Reading text —
= = =
Yakima Valley brewery produces hop-forward ales amidst the family hop farm
by Catie Joyce-Bulay
Bale Breaker Brewing co-owner Meghann Quinn greets most patrons of their tap room by name, many of whom she grew up with in this small farming town. Moxee, WA sits on the Northern edge of the Yakima Valley in Washington where around 75 percent of the United State’s hops are grown.
Bale Breaker, one of the first of a growing number of brewers in the region, is situated in the middle of B.T. Loftus Ranch’s hop fields. The beers Bale Breaker is most known for are, no surprise, hop-forward ales, showcasing what sourcing hops from less than a mile away can do.
The family — Quinn, her husband Kevin and her brothers Kevin and Patrick Smith — started the brewery in 2013, 81 years after their great-grandparents planted the first hop vines a few miles from their current location. Nowadays, B.T. Loftus Ranches is a 900-acre hop farm, run by Patrick Smith and his father Mike Smith. Farm and brewery are two separate business. The brewery goes through hops merchant YCH Hops to purchase the farm’s crop.
Quinn, who grew up working on the farm with her brothers, says the idea for the brewery began as kind of a dream. “We started out just playing around with brewing and seeing what hops can do in beer,” she says. They began to get serious when older brother Patrick drew up a business plan for a brewery on a hop farm as his capstone project while attending the University of Washington, which earned him a trophy for best project.
After that, the dream started to look more real and the market was ripe for a brewery showcasing hops. “The craft beer market was starting to shift,” says Quinn. “IPAs were growing at such a fast pace.”
Bale Breaker was a way for them to share the family’s product directly with beer drinkers. “The hop farm’s customers are mostly hop merchants,” Quinn says. “Over the last few years they’ve gotten more of a direct link with brewers, but there’s no link to the beer consumer on the farm, so that was one of the things we were really excited about doing.”
Quinn, the brewery’s business manager, says the family works well together but that it was a challenge at first to learn each other’s strengths and weaknesses. She has a degree in business finance (as does her husband) and experience working in the wine industry. Kevin Smith, head brewer, earned his brewing chops at Seattle’s Two Beers Brewing.
Bale Breaker’s recipes were developed on a 10-barrel system. They were able to get a lot of feedback from the many brewers that visited the farm. Like many of the hop farms of the region, B.T. Loftus Ranches invites brewers to the farm during harvest.
“That just happened to be a time when we were really refining our recipes. We were getting people like the head brewer from Stone Brewing Company coming through giving us feedback on our beers,” she says. “It was a really cool time to have a lot of our peers in the industry around. Not only to bounce off ideas, because everyone’s really willing to share information, but also to get feedback on the beers that we’re working on.” Although she notes it was also stressful to unveil their new brews to professional brewers, wondering whether or not they would like them.
= = =
Excerpts from a dataset:

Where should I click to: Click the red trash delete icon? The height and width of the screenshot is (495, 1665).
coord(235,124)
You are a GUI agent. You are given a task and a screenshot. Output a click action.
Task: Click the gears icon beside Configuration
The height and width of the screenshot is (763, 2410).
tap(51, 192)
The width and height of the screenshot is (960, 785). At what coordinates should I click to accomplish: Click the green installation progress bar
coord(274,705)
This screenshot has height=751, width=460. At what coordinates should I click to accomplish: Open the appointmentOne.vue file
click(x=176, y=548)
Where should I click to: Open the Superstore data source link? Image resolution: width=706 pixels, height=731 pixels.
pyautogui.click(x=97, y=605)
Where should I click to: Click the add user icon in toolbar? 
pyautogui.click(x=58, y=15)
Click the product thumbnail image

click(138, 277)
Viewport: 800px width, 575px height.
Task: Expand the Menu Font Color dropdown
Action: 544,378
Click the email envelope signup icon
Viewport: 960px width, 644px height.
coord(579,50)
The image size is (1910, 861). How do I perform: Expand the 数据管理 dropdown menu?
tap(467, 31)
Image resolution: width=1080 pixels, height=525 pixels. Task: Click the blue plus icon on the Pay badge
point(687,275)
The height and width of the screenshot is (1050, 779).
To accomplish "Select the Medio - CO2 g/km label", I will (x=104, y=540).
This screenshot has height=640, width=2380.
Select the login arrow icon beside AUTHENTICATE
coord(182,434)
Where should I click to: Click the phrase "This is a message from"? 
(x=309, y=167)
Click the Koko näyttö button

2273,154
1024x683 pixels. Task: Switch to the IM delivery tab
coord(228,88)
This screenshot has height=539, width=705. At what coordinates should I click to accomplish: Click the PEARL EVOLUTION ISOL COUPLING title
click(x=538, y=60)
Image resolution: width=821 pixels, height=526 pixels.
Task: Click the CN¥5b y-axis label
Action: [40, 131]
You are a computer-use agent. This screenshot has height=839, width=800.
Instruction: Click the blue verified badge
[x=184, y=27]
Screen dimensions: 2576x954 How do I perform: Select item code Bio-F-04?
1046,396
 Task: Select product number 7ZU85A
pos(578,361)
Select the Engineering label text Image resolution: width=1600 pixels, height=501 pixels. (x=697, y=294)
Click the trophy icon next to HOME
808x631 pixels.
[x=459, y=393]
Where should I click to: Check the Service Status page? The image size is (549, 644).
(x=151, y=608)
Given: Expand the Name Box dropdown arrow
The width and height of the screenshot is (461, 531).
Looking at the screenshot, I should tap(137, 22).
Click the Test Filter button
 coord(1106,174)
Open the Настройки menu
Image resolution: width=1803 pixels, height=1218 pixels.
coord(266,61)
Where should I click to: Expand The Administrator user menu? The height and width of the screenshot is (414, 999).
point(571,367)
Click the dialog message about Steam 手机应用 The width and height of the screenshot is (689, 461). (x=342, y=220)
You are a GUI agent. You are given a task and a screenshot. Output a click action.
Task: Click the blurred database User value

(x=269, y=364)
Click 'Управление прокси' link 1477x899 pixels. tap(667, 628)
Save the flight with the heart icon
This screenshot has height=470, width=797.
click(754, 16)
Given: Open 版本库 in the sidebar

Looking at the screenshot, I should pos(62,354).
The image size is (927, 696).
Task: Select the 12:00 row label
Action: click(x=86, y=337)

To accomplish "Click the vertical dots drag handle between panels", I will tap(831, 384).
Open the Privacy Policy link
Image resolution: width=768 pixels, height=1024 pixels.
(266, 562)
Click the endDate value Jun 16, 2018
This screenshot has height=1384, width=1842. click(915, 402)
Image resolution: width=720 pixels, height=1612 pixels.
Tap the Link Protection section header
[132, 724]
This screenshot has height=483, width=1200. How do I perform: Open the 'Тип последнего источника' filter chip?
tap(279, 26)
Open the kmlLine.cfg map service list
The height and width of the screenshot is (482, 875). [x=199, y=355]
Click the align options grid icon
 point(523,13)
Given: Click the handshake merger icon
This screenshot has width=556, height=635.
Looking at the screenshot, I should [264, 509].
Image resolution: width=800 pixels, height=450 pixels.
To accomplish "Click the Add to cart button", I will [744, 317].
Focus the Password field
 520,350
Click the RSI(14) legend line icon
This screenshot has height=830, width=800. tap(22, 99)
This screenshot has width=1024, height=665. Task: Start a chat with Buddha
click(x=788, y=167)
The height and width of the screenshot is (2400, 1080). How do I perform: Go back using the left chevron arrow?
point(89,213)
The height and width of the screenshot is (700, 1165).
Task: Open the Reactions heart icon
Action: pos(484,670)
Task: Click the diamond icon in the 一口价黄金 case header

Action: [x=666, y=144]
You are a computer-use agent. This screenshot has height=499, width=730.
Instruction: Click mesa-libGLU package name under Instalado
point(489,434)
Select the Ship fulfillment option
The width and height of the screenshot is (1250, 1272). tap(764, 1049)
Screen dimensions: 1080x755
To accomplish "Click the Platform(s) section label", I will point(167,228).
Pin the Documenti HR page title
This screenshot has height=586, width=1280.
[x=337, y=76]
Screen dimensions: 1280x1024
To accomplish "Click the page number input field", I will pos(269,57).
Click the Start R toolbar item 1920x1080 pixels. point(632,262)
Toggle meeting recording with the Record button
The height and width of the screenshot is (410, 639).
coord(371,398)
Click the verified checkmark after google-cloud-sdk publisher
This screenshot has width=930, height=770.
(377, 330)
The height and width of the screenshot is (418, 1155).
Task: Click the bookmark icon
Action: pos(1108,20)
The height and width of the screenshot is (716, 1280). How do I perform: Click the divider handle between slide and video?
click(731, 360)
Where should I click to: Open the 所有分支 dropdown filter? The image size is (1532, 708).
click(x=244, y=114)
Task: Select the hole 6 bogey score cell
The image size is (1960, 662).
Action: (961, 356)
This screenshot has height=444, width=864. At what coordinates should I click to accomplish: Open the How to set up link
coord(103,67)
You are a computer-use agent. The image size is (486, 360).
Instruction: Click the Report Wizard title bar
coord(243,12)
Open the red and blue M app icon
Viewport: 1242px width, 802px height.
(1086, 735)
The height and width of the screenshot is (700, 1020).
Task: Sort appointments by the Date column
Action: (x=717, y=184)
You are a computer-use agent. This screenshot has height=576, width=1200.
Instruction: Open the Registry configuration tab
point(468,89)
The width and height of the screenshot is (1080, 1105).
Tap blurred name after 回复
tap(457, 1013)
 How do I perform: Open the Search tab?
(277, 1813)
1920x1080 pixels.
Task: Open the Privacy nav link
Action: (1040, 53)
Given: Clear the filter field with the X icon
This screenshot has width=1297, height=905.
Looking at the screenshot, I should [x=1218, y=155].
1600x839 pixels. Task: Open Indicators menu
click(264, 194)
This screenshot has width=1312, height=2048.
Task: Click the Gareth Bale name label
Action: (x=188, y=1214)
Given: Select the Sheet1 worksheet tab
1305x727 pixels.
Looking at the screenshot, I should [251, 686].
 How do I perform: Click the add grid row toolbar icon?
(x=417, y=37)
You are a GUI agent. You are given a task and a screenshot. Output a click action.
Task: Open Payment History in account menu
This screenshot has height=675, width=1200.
= = =
Tasks to perform —
1) Rewrite the passage of the brewery article starting with "Quinn, the brewery’s" and going on through "Two Beers Brewing.", changing "business finance" to "economics".
2) Answer these questions using the brewery article:
(a) In what year did the family start Bale Breaker Brewing?
(b) How many acres is B.T. Loftus Ranches?
(c) Where did head brewer Kevin Smith earn his brewing chops?
3) Continue the article about the Yakima Valley brewery from the point where it stops.
The records are separate material and have no connection to the brewery article.

Results of the tasks —
1)
Quinn, the brewery’s business manager, says the family works well together but that it was a challenge at first to learn each other’s strengths and weaknesses. She has a degree in economics (as does her husband) and experience working in the wine industry. Kevin Smith, head brewer, earned his brewing chops at Seattle’s Two Beers Brewing.

2)
(a) 2013
(b) 900 acres
(c) Seattle's Two Beers Brewing

3)
The response continues to be positive. Last year they amped up production and added new equipment, including a larger canning line and a 5-barrel pilot system, an exact replica of their 30-barrel system. Current production is around 22-24,000 barrels a year. They can three ales (Field 41, Topcutter and Bottomcutter) and sell to restaurants and bars, with distribution in Washington and Idaho.
Their most popular brew, Field 41, named after the field the brewery sits on, drinks more like a session IPA. It just gets hoppier from there. Topcutter, named after hop harvesting machinery, is their flagship IPA, coming in at 70 IBU. Bottomcutter, a 100 IBU Imperial IPA is dry-hopped with Citra, Simcoe and Ekuanot hops. They also make a dry-hopped blonde, IPL (India Pale Lager), a stout and a few seasonals. Orangey McTartface, brewed this summer with additions of blood orange, raspberry and peach, was their first kettle sour.
Bubba’s Brew is a summer seasonal, made with a different blend of proprietary and experimental hops each year and the result of another collaboration between farm and brewery — Ales for ALS, a national fundraising campaign the farm began in 2013. They partner with YCH Hops to donate a hops blend to participating breweries across the country. A dollar from every pint of the unique brews is donated to the ALS Therapy Development Institute. This year’s Bubba’s Brew (named after the siblings’ uncle) is an IPA.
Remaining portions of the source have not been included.